Someone had taken Baby from her arms, and she argued to keep him with her, but to no avail. She’d been assured that he would receive food and water and excellent medical attention at the local animal shelter.
Max could have done something to keep Baby with her. He could have intimidated them with just a scowl, but he was nowhere to be seen. Lola was horribly weak and disoriented, and as she’d watched everything being done to and around her, she couldn’t quite connect the events.
Her gaze fell on military and medical personnel, but nothing was in the least familiar. She looked past the bright lights shining down and bouncing around the station. She controlled nothing that was happening to her, and she looked for Max. Sure that if she could just find him, he would make everything okay. But she didn’t see him anywhere.
Finally, as Lola was being loaded into the ambulance, she caught a last glimpse of Max. Standing on the edge of a pool of light, he lifted his hand in an abbreviated wave before he climbed into a waiting car. Tinted windows swallowed him up and then he was gone. Unexpected panic knotted her stomach, and she reminded herself that she was okay now. She was safe, and she didn’t have to depend on Max. She didn’t need him anymore.
So, why did it feel as if she did? Even now, as she lay in a warm hospital bed snug as a bug, why did she think she needed him so badly?
“How do you feel?” a nurse in a mauve and turquoise splattered smock asked as she took Lola’s pulse.
Confused, she thought. “Tired.” She scratched at her neck. “And eaten alive.”
“I’ll get you some calamine,” the nurse told her as she let go of her wrist.
Shortly after Lola’s arrival at the medical center, her family had been notified and she’d been told her parents were on their way to Florida. “I can go when my parents get here, right?”
“You’ll have to ask the doctor about that.” She wrote something down on Lola’s chart. “The kitchen is closed, but we keep some snacks in the refrigerator down the hall. If you’re hungry, we have pudding and juices and sodas.”

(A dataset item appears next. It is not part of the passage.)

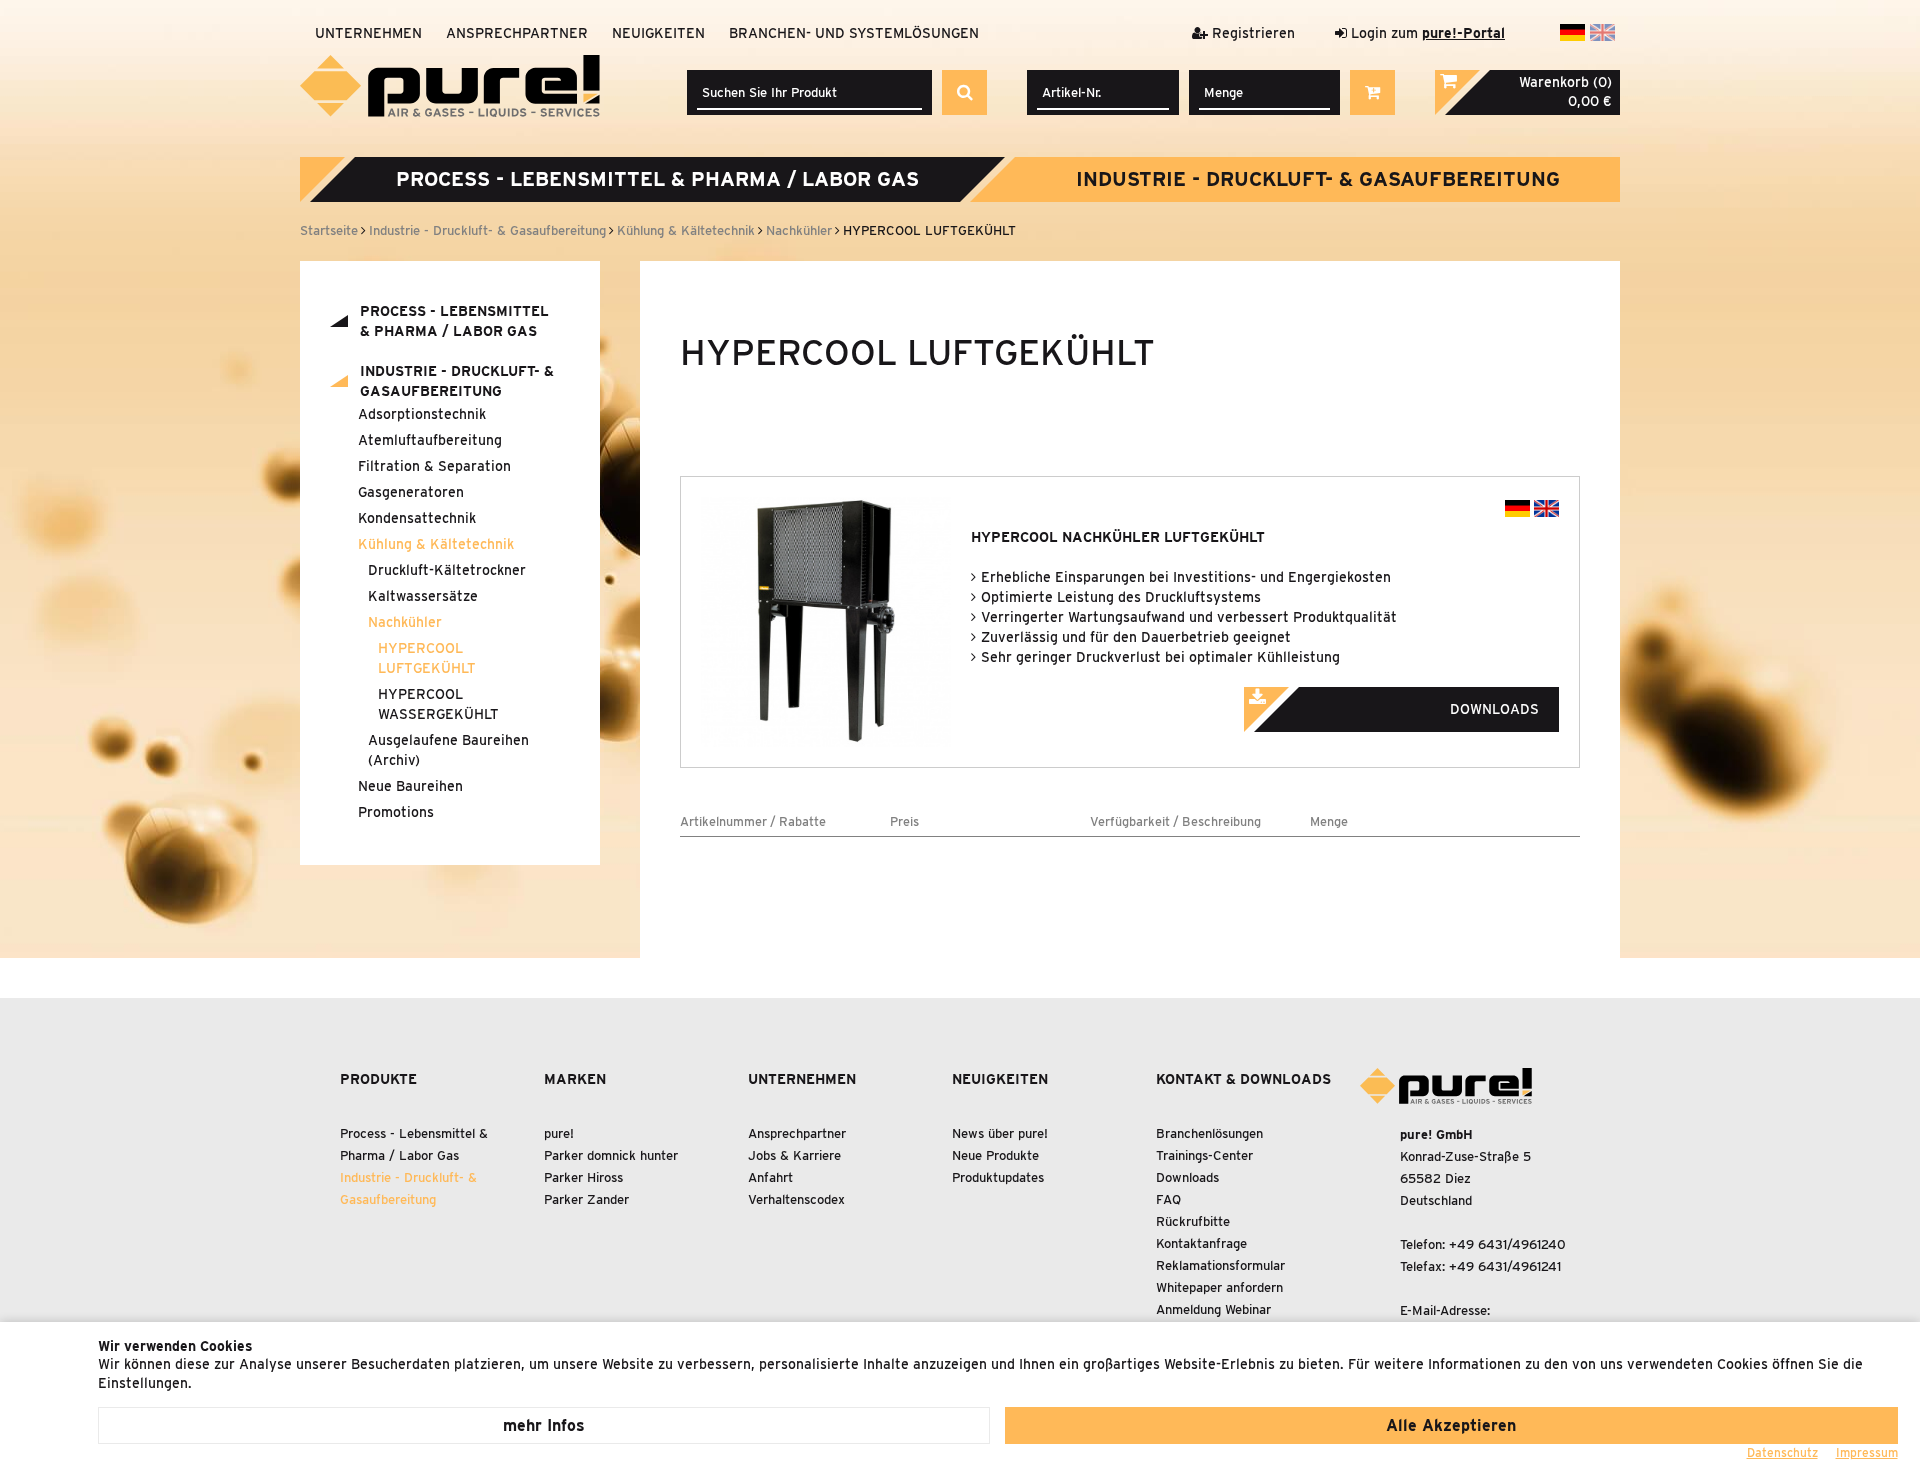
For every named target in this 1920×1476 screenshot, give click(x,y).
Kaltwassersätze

The confusion and the hunger eating her stomach reminded her that all she’d eaten that day was some cheese and crackers. Her hands and feet were cold and she felt hollow, as if she were collapsing. These sensations were not new to her, they were old and familiar, but for the first time in a long time, she heard the familiar urging loud and clear. The seductive voice that told her if she didn’t eat tonight, she’d lose three more pounds by tomorrow. “I’m actually starving, so I’ll take anything you’ve got.”
“I’ll see what I can scrounge up for you.” The nurse smiled and turned for the door.
“Is there anyone waiting to see me?” Lola asked, stopping her.
The nurse stuck her head out and looked up and down the hall. “No. A sheriff was here earlier, but it looks like he left.”
Lola knew about the sheriff. He wanted to ask her questions about the past several days, but she’d put him off until morning. At first he’d been persistent, but he’d finally relented. She figured it must have been because she looked as bad as she felt, but frankly, she didn’t care why. She really was tired, but more than her exhaustion, she wanted to talk to Max before she said anything. “Have you seen a tall man with black hair and a black eye?”
“No. I think I’d remember someone like that,” the nurse said, and her white rubber clogs squeaked on the linoleum as she left the room.